Tasks for this exercise.
A - In the GST excerpt on retirement village premises, which section of the GST Act defines residential premises?
B - Please continue the GST excerpt on retirement village premises, picking up after its final sentence.

Document section.
==*==

Retirement villages are not commercial residential premises for the purposes of the GST Act as they do not hold themselves out as accommodation for tourist guests or lodgers. In addition you are not using the premises for the provision of residential care within the meaning of the Aged Care Act 1997.
Under section 40-35 of the GST Act a supply of premises that is by way of lease, hire or licence (including a renewal or extension of a lease, hire or licence) is input taxed where:
However:
· the supply is input taxed only to the extent that the premises are to be used predominantly for residential accommodation
In your case the lease of the premises meets the definition of a supply and therefore we need to examine whether it is a lease of residential premises used predominantly for residential accommodation.
Central to section 40-35 of the GST Act is the concept of residential premises which is defined in section 195-1 to mean 'land or a building that:
· is occupied as a residence; or
· is intended to be occupied, and is capable of being occupied, as a residence.

==*==

Records shown.
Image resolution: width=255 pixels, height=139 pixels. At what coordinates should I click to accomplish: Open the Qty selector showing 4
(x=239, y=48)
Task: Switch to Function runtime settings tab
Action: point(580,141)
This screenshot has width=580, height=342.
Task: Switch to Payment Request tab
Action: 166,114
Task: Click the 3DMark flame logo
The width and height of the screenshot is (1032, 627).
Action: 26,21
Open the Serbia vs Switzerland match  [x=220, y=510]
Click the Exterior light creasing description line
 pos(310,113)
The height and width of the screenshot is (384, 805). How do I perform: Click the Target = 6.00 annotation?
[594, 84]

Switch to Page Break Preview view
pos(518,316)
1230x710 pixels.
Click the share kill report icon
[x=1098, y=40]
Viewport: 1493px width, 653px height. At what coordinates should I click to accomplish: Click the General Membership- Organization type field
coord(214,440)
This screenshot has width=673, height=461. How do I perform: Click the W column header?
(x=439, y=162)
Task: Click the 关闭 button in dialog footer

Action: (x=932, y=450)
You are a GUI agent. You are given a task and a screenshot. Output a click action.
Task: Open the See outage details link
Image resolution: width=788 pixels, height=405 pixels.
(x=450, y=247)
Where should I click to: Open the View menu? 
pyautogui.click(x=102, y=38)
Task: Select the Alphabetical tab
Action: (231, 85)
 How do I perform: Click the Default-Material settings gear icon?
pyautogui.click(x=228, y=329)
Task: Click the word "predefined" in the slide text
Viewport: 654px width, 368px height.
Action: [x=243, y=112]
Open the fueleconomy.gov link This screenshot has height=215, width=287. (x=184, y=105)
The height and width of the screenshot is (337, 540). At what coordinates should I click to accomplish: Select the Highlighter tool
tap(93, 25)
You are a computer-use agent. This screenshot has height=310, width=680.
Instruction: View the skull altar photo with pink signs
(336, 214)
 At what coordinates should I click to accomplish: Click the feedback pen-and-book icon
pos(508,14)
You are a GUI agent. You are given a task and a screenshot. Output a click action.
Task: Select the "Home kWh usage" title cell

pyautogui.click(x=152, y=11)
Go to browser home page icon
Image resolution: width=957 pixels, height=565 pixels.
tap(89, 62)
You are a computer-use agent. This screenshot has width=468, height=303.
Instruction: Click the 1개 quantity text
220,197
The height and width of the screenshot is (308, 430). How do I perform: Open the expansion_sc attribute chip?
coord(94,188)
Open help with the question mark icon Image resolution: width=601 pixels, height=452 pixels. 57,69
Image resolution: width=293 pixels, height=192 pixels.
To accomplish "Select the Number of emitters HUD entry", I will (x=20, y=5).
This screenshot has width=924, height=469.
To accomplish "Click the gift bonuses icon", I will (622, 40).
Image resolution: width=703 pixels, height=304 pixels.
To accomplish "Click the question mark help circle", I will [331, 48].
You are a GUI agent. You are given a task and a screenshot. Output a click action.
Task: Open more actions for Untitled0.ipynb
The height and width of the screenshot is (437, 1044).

==*==

Outputs by task.
A - Section 195-1

B -
The Macquarie dictionary defines 'residence' as 'the place, especially the house in which one resides; dwelling place; dwelling'. Therefore, in its ordinary meaning the word could be interpreted as the bare supply of somewhere to live (being a roof over someone's head) or as including the things that normally go with the supply of somewhere to live.
The ATO considers that the word 'residence' in the above definition extends to:
(a) that part of any common area and other appurtenances to the building, and
(b) the land immediately contiguous to the building, and
(c) that is predominantly necessary for the use and enjoyment of the building as a place of residence for individuals.
By common areas, in regards to retirement villages we mean:
Paths, driveways, parks, gardens, and communal recreational facilities provided they are located within the curtilage of the complex. However it should be noted that the extent to which these facilities are used for commercial activities they are generally taxable. No input tax credits can be claimed for input taxed supplies.
Facilities, services or outlets that can not reasonably be expected to be provided as part of residential rent are taxable supplies. Examples of areas not included in rented residential premises within a complex include restaurants and associated dining areas where prepared meals are provided, hairdressing/beauty salons, pharmacy, medical room, nursing station, convenience stores and areas geographically situated away from the residence.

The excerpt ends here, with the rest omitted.